El enfado es una emoción básica que sentimos todos. La manera natural de expresar el enfado y la rabia consiste en responder de forma agresiva. Es la respuesta intuitiva ante la percepción de amenazas físicas o verbales. Sin embargo, responder agresivamente a cada situación de amenaza no es sano ni seguro .Por lo tanto, es importante enseñar a los niños, desde pequeños, formas saludables de controlar su ira, pero antes de este aprendizaje HAY QUE VOLVER A SITUACIÓN DE CALMA.

Cuando nos enfadamos quien toma el control del cerebro NO es el cerebro RACIONAL sino el cerebro ANIMAL el instintivo, así que la primera estrategia es dejar “enfriar” dejar , que pase el enfado, que el sistema límbico se relaje y podamos hablar desde la razón . 

Este material forma parte del curso online Disciplina Positiva. Educar sin gritos ni castigos

¿Qué podemos hacer los adultos para ayudar a calmar? 

1. Actúa no hables. Eres el modelo.  En ocasiones la forma más efectiva de hacer algo es mantener la boca cerrada y actuar.

2. Conecta ANTES de corregir. Desarrollemos el sentido de cercanía y confianza en lugar de distancia y hostilidad al asegurarnos que antes llega el mensaje de de amor. Ejemplo ” Me importáis muchísimo y por ello estoy absolutamente segura que juntos podemos encontrar una solución a este problema”.

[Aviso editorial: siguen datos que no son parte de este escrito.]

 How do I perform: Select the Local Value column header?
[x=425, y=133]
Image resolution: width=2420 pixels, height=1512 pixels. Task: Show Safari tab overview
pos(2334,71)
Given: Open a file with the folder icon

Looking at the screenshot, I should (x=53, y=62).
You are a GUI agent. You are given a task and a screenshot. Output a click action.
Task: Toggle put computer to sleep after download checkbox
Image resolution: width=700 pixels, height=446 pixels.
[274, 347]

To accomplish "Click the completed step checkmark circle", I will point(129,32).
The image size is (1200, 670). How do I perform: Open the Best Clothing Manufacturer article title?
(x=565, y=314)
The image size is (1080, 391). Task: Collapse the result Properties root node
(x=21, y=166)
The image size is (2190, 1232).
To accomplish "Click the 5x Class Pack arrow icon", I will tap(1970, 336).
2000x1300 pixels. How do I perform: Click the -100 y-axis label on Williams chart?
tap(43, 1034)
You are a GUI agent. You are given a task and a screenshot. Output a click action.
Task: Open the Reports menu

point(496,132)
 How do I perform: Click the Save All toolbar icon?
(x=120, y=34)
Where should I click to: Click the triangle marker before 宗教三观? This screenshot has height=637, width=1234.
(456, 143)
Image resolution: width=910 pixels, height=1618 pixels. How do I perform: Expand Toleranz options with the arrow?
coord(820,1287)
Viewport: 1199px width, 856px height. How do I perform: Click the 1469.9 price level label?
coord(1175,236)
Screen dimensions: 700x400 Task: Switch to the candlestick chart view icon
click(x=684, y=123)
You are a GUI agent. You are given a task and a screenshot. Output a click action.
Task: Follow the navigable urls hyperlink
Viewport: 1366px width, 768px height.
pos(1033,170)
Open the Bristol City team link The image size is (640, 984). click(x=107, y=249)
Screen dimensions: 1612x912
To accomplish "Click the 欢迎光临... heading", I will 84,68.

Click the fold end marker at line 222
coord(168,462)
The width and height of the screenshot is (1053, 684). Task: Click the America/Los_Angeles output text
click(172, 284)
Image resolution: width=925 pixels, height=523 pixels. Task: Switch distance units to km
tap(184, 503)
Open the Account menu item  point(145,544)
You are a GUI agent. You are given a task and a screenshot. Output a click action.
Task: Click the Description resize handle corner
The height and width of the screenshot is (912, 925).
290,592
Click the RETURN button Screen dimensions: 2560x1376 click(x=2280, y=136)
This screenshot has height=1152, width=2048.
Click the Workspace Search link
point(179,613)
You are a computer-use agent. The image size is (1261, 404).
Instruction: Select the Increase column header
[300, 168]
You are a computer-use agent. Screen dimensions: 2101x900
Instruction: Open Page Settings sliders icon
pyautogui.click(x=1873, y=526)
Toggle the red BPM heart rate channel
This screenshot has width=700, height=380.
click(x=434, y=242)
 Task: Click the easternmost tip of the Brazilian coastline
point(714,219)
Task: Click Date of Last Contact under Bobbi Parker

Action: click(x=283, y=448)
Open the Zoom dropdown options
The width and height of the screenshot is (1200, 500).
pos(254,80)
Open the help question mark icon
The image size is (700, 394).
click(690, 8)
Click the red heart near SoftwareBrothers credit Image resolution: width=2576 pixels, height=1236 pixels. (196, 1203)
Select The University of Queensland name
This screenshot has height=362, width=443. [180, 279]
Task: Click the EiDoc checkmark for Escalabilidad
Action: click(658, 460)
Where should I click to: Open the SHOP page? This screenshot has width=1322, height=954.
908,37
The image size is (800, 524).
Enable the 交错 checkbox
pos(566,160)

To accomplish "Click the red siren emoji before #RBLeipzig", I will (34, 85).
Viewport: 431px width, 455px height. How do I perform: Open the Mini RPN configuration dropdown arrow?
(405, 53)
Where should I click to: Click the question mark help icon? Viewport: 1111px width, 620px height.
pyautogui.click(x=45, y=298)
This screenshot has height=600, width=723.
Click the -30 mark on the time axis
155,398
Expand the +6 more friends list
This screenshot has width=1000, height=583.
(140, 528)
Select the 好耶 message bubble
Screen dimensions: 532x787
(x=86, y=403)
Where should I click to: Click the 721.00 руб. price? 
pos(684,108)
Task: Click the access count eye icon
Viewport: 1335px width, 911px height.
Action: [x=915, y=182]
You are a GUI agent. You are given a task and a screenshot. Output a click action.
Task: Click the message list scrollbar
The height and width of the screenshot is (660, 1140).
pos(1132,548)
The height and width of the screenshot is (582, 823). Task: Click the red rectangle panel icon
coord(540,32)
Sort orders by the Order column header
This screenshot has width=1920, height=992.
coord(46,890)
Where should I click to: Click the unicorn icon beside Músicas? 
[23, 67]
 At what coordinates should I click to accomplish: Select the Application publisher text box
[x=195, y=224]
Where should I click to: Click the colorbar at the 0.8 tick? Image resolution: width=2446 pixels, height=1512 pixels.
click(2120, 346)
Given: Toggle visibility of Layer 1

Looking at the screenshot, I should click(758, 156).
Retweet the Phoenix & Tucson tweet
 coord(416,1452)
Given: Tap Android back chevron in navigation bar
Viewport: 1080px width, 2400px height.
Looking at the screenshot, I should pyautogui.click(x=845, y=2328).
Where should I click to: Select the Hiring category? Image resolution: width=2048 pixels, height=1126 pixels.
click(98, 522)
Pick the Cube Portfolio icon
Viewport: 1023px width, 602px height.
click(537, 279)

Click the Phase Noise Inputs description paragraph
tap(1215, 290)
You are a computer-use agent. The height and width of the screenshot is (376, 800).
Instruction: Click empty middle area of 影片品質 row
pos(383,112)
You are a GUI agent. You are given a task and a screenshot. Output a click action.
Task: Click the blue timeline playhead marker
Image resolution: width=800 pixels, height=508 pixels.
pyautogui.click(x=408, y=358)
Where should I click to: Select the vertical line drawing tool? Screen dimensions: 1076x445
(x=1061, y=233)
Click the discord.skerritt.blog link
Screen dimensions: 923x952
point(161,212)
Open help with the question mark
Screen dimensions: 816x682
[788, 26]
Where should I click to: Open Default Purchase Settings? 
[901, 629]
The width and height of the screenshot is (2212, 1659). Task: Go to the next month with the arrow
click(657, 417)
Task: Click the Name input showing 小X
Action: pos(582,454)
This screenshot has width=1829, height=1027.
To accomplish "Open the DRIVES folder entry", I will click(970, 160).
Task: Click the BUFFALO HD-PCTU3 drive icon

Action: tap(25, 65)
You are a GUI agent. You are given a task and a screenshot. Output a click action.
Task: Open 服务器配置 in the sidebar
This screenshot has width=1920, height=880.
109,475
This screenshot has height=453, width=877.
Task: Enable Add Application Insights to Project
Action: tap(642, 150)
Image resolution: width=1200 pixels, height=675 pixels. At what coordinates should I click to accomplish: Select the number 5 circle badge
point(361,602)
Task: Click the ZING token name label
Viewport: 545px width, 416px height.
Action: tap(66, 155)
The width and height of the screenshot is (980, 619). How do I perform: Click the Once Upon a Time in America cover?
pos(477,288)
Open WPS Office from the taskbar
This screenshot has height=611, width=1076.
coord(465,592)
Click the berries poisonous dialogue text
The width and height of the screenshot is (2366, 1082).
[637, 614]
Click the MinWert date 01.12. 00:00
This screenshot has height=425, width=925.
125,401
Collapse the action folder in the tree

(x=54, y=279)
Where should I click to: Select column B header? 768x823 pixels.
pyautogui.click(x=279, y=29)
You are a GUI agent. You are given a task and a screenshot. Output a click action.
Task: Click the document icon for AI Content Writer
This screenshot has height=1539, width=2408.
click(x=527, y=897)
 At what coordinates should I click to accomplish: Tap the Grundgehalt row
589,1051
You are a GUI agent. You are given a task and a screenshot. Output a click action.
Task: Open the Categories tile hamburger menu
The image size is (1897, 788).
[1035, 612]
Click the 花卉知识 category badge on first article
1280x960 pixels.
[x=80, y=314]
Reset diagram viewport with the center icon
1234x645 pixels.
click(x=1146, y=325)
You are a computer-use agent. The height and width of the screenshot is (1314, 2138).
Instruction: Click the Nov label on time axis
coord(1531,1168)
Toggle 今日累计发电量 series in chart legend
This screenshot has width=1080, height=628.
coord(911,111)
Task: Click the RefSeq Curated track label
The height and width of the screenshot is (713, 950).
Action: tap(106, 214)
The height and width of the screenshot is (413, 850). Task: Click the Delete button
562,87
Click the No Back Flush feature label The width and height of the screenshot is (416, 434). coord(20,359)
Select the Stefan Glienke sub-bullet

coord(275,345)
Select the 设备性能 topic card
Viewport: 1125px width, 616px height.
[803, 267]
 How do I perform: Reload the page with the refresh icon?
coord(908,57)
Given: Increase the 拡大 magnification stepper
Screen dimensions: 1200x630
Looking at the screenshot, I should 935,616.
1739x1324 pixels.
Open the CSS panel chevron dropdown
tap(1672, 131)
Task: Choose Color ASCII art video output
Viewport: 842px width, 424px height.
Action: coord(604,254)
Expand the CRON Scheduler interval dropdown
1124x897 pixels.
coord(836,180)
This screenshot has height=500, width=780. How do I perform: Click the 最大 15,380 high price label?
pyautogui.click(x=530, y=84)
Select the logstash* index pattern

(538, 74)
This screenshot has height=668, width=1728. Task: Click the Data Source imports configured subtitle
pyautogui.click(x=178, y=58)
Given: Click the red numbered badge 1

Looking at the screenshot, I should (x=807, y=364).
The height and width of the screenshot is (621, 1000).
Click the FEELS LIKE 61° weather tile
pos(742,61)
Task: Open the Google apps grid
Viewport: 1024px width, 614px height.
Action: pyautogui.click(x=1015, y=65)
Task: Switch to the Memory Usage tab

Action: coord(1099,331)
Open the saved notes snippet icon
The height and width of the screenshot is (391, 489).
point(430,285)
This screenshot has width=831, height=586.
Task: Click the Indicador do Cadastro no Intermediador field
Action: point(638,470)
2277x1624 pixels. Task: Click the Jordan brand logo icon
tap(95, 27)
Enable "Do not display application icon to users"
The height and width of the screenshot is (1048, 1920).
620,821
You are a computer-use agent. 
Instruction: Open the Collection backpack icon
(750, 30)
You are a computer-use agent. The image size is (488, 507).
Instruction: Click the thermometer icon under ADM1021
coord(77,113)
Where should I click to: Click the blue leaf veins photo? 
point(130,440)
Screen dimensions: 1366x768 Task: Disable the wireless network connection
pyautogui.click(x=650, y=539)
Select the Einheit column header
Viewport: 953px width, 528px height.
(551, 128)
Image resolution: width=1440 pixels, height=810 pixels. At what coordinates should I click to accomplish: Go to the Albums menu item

3. Controla tu comportamiento. Recuerda de nuevo eres el ejemplo. ¿Esperamos que ellos controlen su comportamiento, cuando nosotros no lo hacemos. Apóyate en alguna técnica (como contar hasta 10, enfocarse en la respiración ó si es posible aplicar el tiempo fuera).  Cuando hayamos cometido algún error, pidamos disculpas. Es una manera maravillosa de entender que todos nos equivocamos.

3. Abrazos. ¡Siempre hay momentos en donde todo lo que necesitamos es un abrazo!.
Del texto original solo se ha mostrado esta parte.